Hindular da dini liderlerine bağlı olarak, birbirlerinden farklı görüşlerini tarımsal biyoteknolojide de sürdürmektedirler. Geleneksel şölenlerde ve oruç döneminde tüketilmesi belirlenmiş gıdalar arasında GDO’lu ürünler olmayacaktır. Fakat bu dönemler dışında yiyecek tüketimindeki serbestlik ve bağımsızlık Hindu felsefesinin bir parçasıdır. Hinduizm’de belirli yiyecekler özel karakterlerle öne çıkmaktadır. Asıl olan yiyecekteki safiyet, temizlik, enerji, duruluk ve tutkudur. Eğer GDO’lu yiyecekler bu kıstas dışında kalıyorsa ruhları kirlettiklerine inanılır ve toplumda tüketim şansı bulamaz. Genelde gıda konusunda gelişmekte olan ülkelerdeki sıkıntılar nedeniyle Hindu toplumunun birçok kesiminde transgenik gıda ticareti ve tüketimi süregelmektedir.
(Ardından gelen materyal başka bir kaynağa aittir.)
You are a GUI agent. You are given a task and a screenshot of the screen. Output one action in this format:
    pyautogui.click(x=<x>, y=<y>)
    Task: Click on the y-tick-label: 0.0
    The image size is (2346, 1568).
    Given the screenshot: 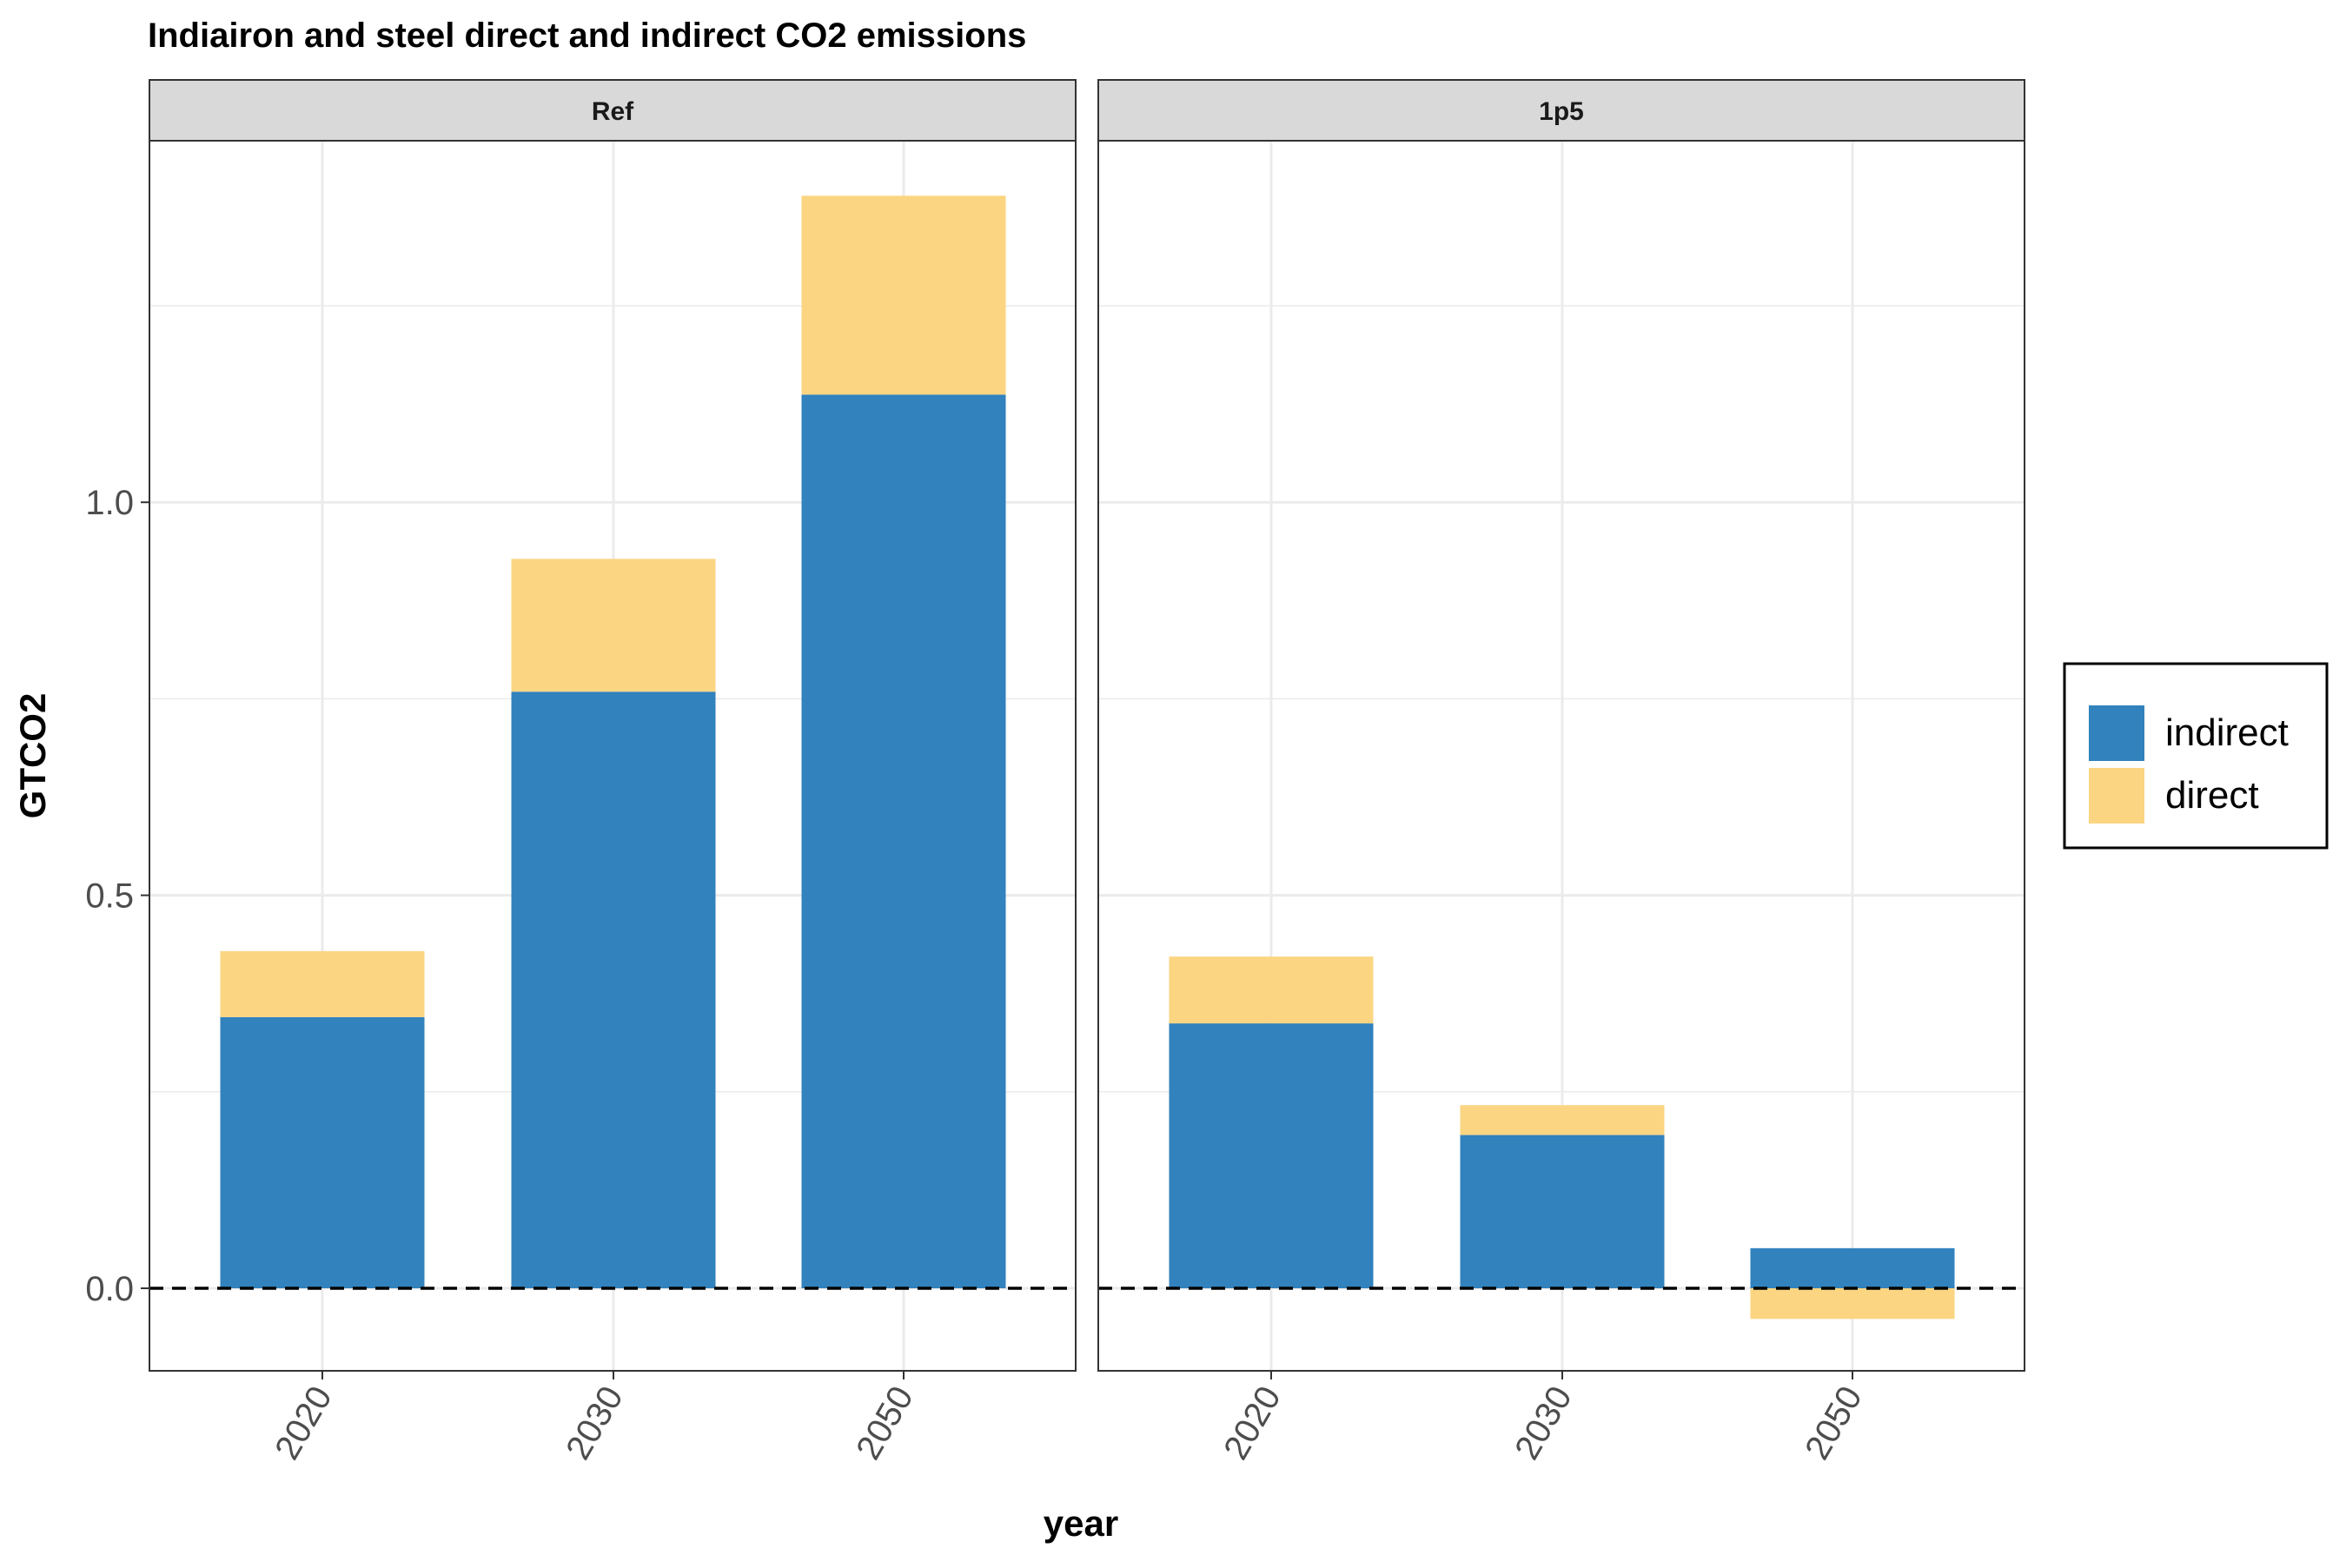 What is the action you would take?
    pyautogui.click(x=110, y=1289)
Budizm ise öğretilerin dışına çıkma hususundaki tutuculuğu nedeniyle, biyoteknolojik ürünleri kabul etmemektedirler. Ne var ki dünyada yaşanan gıda krizlerinde, kendilerinin de geminin bir yolcusu olarak (bir noktada mecbur kaldıklarında) GDO’lu ürün tüketebilecekleri felsefelerinde yer almaktadır.
GDO’lu ürün tüketiminde “yerli” diye tanımlanan MAYA’larda farklı bir görüşe rastlanmaktadır. Genetik mühendisliği sömürgeceliğin, soykırımın adeta bir devamı olarak algılanmakta ve bu nedenle kabul görmemektedir.
[1] Açıkgöz 2012. AB “GDO’ya hayır”la neler kaybediyor? http://blog.milliyet.com.tr/gidakrizivebilim (26 Şubat 2112)
[2] Açıkgöz 2012. BREZİLYA’NIN TARIMSAL MUCİZESİ https://nacikgoz.wordpress.com (19.08.2012)
[3] Dünyada helal yapılan ticaretin boyutlarının 600 milyar doları gıda olmak üzere, kozmetikler ve diğer tüketim maddeleri de dikkate alınırsa 2 trilyon dolara kadar çıktığı tahmin ediliyor
[4]http://www.isaaa.org/resources/publications/shariah_compliance/download/International%20Workshop%20for%20Islamic%20Scholars%20on%20Agribiotechnology-Shariah%20Compliance.pdf
[7] Genel olarak, leş, kan, domuz eti, sarhoş edici içkiler, insan idrar ve dışkısı, kusmuk, eti yenmeyen hayvanların eti, idrarı ve dışkısı dinen necistir.